__DESAFÍOS__:
1. Transcriba el pasaje del texto sobre la escucha que comienza con las palabras que contienen "-Emmanuel Levinas" y termina con "proyectarse sobre nosotros?", sustituyendo "amigos" por "compañeros".
2. Según el texto sobre la escucha, ¿qué afirmaba Jacques Lacan acerca del inconsciente?
3. Prosiga el texto sobre la escucha a partir del punto en que concluye.

__FRAGMENTO__:
↓↓↓

Cuando te hablo, ¿me escuchas?

«Escuchar de verdad es dejar que el otro exista».

-Emmanuel Levinas

Queridos(as) lectores(as):

Hay momentos en la vida en los que hablar cuesta más que callar. Decir lo que uno lleva dentro puede parecer sencillo desde afuera, pero quien ha sentido el peso de las palabras que no se atreven a salir, sabe que cada sílaba puede rasgar por dentro. Es ahí donde se revela el valor de un alma que decide confiar, aún a riesgo de ser herida. Sin embargo, ¿cuántas veces nos ha pasado con amigos y/o familiares que cuando queremos hablar con ellos, lejos de escuchar nos empiezan a analizar, empiezan a sacar sus teorías o simplemente a proyectarse sobre nosotros?

No siempre encontramos un espacio seguro al otro lado. A veces, lo que encontramos es análisis precoz, respuestas automáticas, explicaciones innecesarias… como si lo que dolía necesitara más lógica que consuelo. Esto no es una crítica a la reflexión ni al pensamiento —ambos son valiosos—, sino una defensa del momento. Porque pensar fuera de tiempo es como encender una lámpara en plena madrugada: deslumbra más de lo que alumbra.

Decir cuesta… y mucho

Hablar puede ser un acto de resistencia. Contra el silencio, contra la culpa, contra la memoria. No todos los discursos se dicen con facilidad, y no todos los que hablan lo hacen porque les sobra voz: algunos lo hacen porque ya no pueden seguir callando. En psicoanálisis sabemos que el lenguaje no es sólo vehículo de la verdad, sino también de su ocultamiento. Jacques Lacan afirmaba: “El inconsciente está estructurado como un lenguaje” (Seminario XI, 1973), pero eso no significa que toda verdad sea decible de inmediato. El acceso a lo dicho está mediado por lo simbólico, lo imaginario y, sobre todo, por el deseo de ser escuchado. Cuando una persona se acerca y logra decir algo íntimo, lo ha hecho después de múltiples batallas internas: ha sopesado el miedo al juicio, ha calculado —consciente o no— la posibilidad del rechazo, ha ensayado mil veces las palabras en su cabeza antes de atreverse a pronunciarlas. No lo dice porque sea fácil, sino porque no decirlo duele más.

↑↑↑

__DATOS DE ORIGEN__:
↓↓↓

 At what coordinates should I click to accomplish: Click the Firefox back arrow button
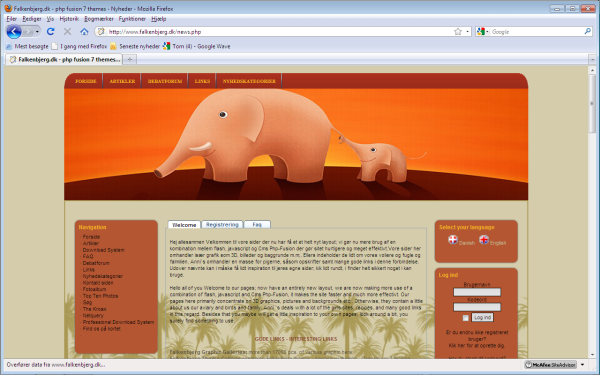14,31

↑↑↑

__RESPUESTAS POR TAREA__:
1.
-Emmanuel Levinas

Queridos(as) lectores(as):

Hay momentos en la vida en los que hablar cuesta más que callar. Decir lo que uno lleva dentro puede parecer sencillo desde afuera, pero quien ha sentido el peso de las palabras que no se atreven a salir, sabe que cada sílaba puede rasgar por dentro. Es ahí donde se revela el valor de un alma que decide confiar, aún a riesgo de ser herida. Sin embargo, ¿cuántas veces nos ha pasado con compañeros y/o familiares que cuando queremos hablar con ellos, lejos de escuchar nos empiezan a analizar, empiezan a sacar sus teorías o simplemente a proyectarse sobre nosotros?

2. Que el inconsciente está estructurado como un lenguaje.

3.
Recordemos esa escena en Mente indomable (Good Will Hunting, 1997). El personaje de Will (Matt Damon) ha vivido una infancia marcada por la violencia y el abandono. Cuando finalmente se quiebra y dice “No es tu culpa”, lo hace tras una larga cadena de encuentros donde el terapeuta, Sean Maguire (Robin Williams), no lo presiona, no lo analiza, simplemente está. Sólo así, con esa presencia sin exigencia, Will se permite llorar. Hablar requiere confianza. Y la confianza es como el cristal: se rompe con un gesto. Cuando alguien se atreve a hablar y es recibido con escepticismo o análisis prematuro, lo que se rompe no es la frase, sino el vínculo.

La trampa del análisis inmediato

El análisis puede ser una herramienta maravillosa, pero como todo instrumento, necesita su momento. Una palabra justa, dicha fuera de tiempo, puede herir más que el silencio más áspero. Freud ya lo sabía cuando advertía en Sobre la iniciación del tratamiento (1913) que toda interpretación que llegue demasiado pronto es una intervención malograda. ¿Por qué analizamos tan rápido? Tal vez porque nos incomoda el dolor del otro. Tal vez porque creemos que entender equivale a curar. Pero no es así. Comprender no siempre consuela, y muchas veces consolar no exige comprender, sino simplemente acompañar. El filósofo Emmanuel Levinas hablaba de la ética de la alteridad, donde el rostro del otro nos interpela, nos llama, nos desarma. No para que lo expliquemos, sino para que lo acojamos. “El rostro es lo que no se puede matar”, decía (Totalidad e infinito, 1961). Y sin embargo, lo matamos simbólicamente cada vez que convertimos su decir en una hipótesis.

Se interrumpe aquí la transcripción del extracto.